On Oct. 16, 2003 Ilost my just turned 4 year old goldn retriever, Hunter to Autoimmune hemolytic anemia and liver damage brought on by the 6 mnth heartworm preventtive injection, ProHeart6 (which the FDA had them pull 10 months after his death.) Not only was I grieving for my lost dog, I blamed myself for his death. I felt tht becaue I had switched him from the montly pill to the 6 month injection I had killed him. Even tho I still had other goldens, including his littermate sister, I was in a state of not being able to eat or sleep and lost 40 pounds But I finally came ut of. I trusted my vet, he had trusted the sales reps and the info he was given. It was not my fault at alll

Tothiss day, 4 1/2 years later I will still shed tears for my Hunter, but goodness, I can talk about his antics, his clumbsiness, his sweetness and not cry.He will always be in my heart--I just wish he could be in my arms.


----------



## marieb (Mar 24, 2008)

Thank you everyone for all of the kind posts, and thank you Steve for the beautiful picture of him with the ocean.


----------



## Debles (Sep 6, 2007)

I am so sorry about your loss of Jake. He was beautiful and the picture of him in the snow is breathtaking.

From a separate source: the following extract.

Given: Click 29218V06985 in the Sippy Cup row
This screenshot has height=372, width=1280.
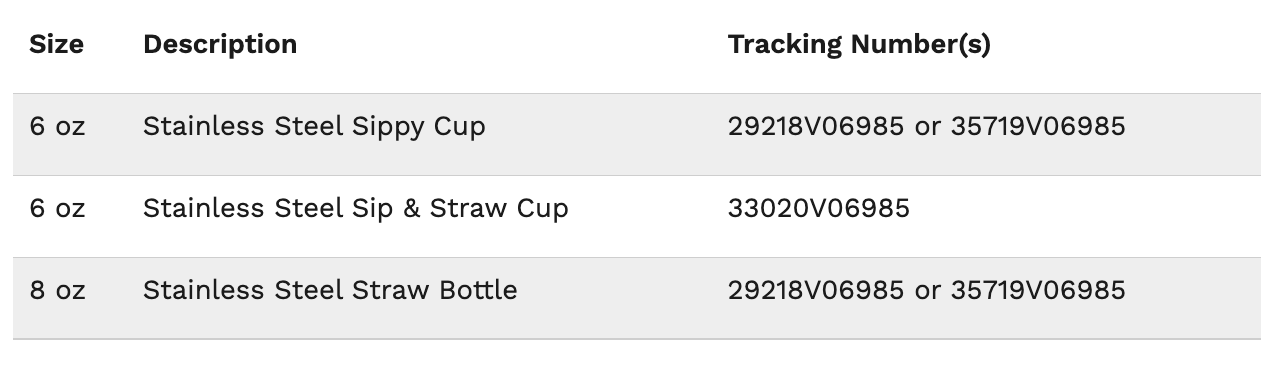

I still cry about my Max who died 9 years ago. I recently posted his eulogy and a poem I wrote about him here with his picture. I also made a giant framed collage of many pics of him which hangs in our bedroom next to his collar and leash. His ashes are in a large walnut box on a stand and it is inscribed with his name and dates.


----------



## BeauShel (May 20, 2007)

Jake was a beautiful boy and is still with you in your heart and memories. He will walking on silent paws with you forever and helping to train all the animals in your future.


----------



## wabmorgan (May 6, 2008)

I am so sorry for your loss. I wish I knew what words to say.... but at times like this.... there really are none. 

I lost my Jean-luc in Jan of 08. He was 17 years old. I was miserable. I was devastated by the loss. 

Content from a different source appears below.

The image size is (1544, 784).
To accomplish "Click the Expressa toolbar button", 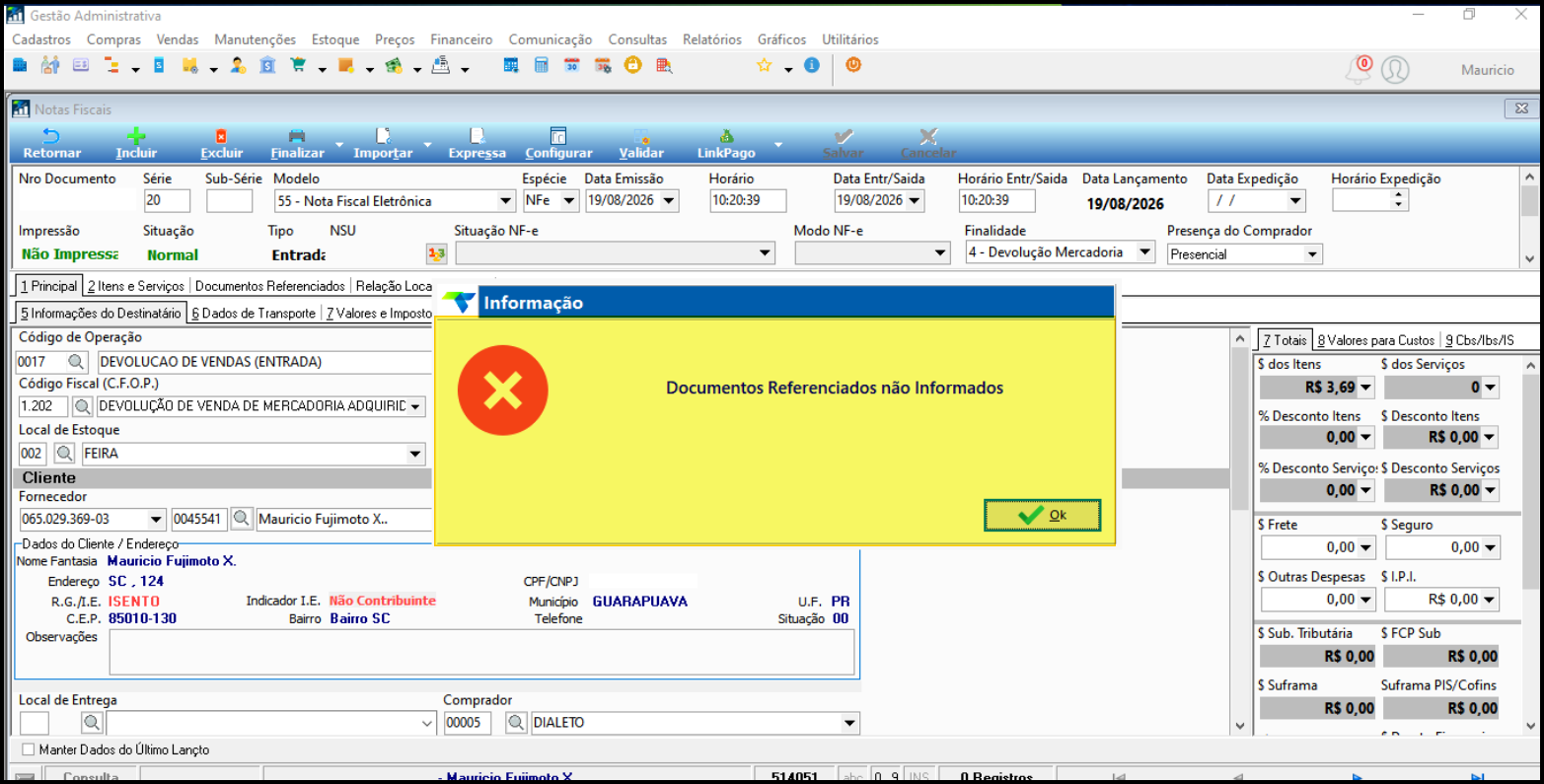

You simply get so attached to them.... they are a member of your family. 

I know my only real salvation was in the pitter patter of new puppy paws. I don't know if I would even be doing any better now if it wasn't for my new puppy. He has helped in ways I could never count. 

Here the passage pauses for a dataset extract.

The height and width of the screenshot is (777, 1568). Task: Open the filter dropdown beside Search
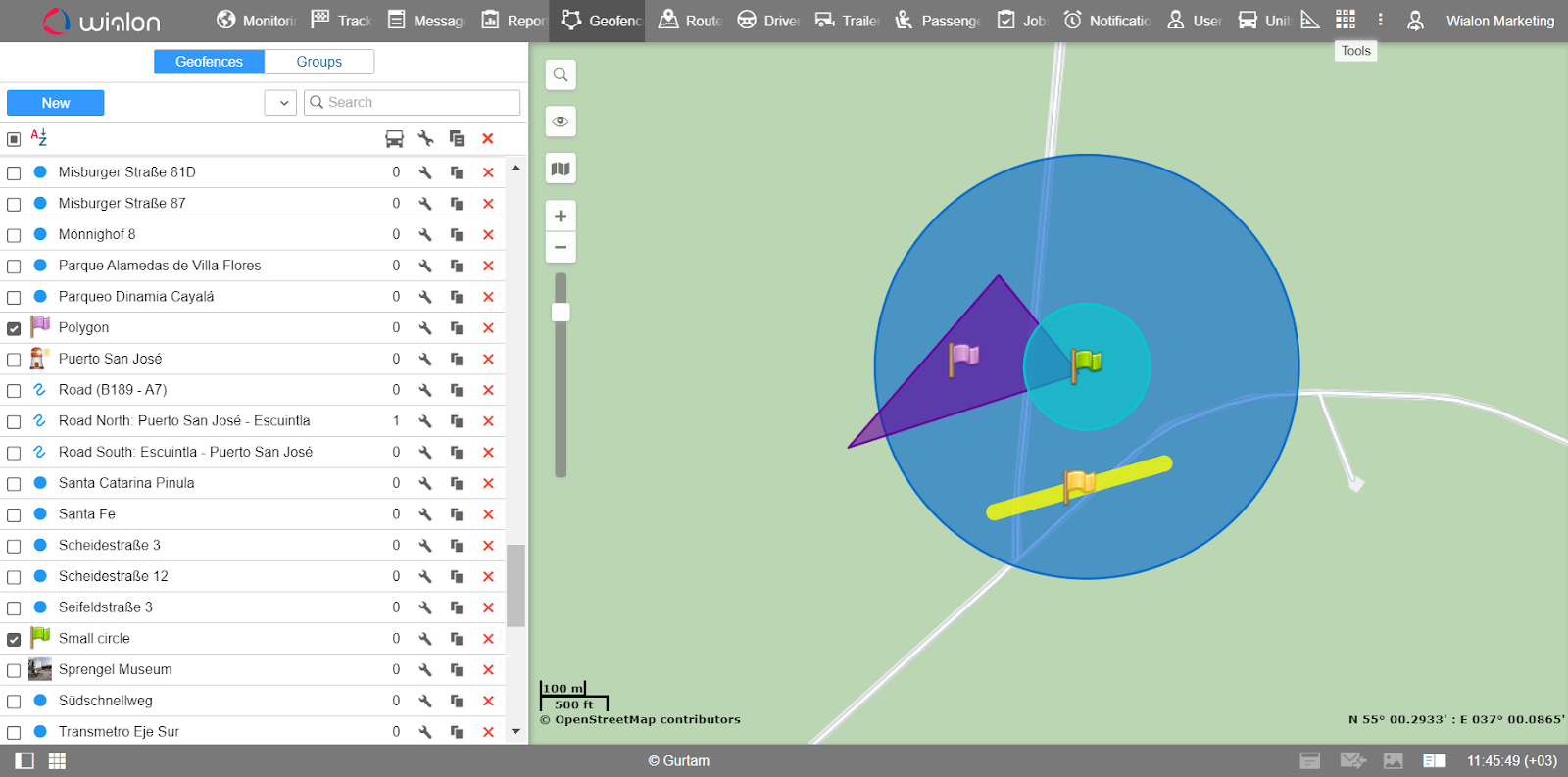281,103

It is not the same.... but I already LOVE the new puppy very very much. The puppy is now 6 months old.


----------



## Hudson (May 18, 2005)

So sorry for your loss of your lovely Jake, thankyou for sharing your memories of him. The pictures of him are beautiful. It really does help to write a tribute to him.


----------



## marieb (Mar 24, 2008)

Thank you everyone again. It did help me a lot to write about him and I feel much better today. I know I will probably always miss him, but I hope I can get to the point where I will smile about his memories and not cry.


----------



## Penny & Maggie's Mom (Oct 4, 2007)

I, too , am so sorry for your loss. Only time will help heal the pain...... but luckily time can never rob you of the love you shared. He will live in your heart until you meet again. I loved the picture of your Jake. We have a black and white springer, Cody, who is our baby boy ....... just like goldens, they are such loves and goofy as can be. When you are feeling esp down, remember that it hurts only because you loved him so.


----------



## lovethemgoldens (May 17, 2008)

Oh, I am so sorry! It is sad that you never got to say goodbye. Jake was a very pretty and from what I heard, also a wonderful, loving and kind dog.

I am sorry for your loss, I really am. I especially know how it feels. I had lost my Kitty that was very beloved to me, and even though I had friends and family, *he *was my best friend. I loved him, and he loved me. I would always talk to him when something was bothering me, etc...

I still cry every once in a while... It has been 7 or 8 months since he went away. 

The crying will slow down, but you will never forget him and will always miss him.

Trust me, when you feel like you just have to cry, then cry. 

I hope after a while you feel a little better, and Good luck!


----------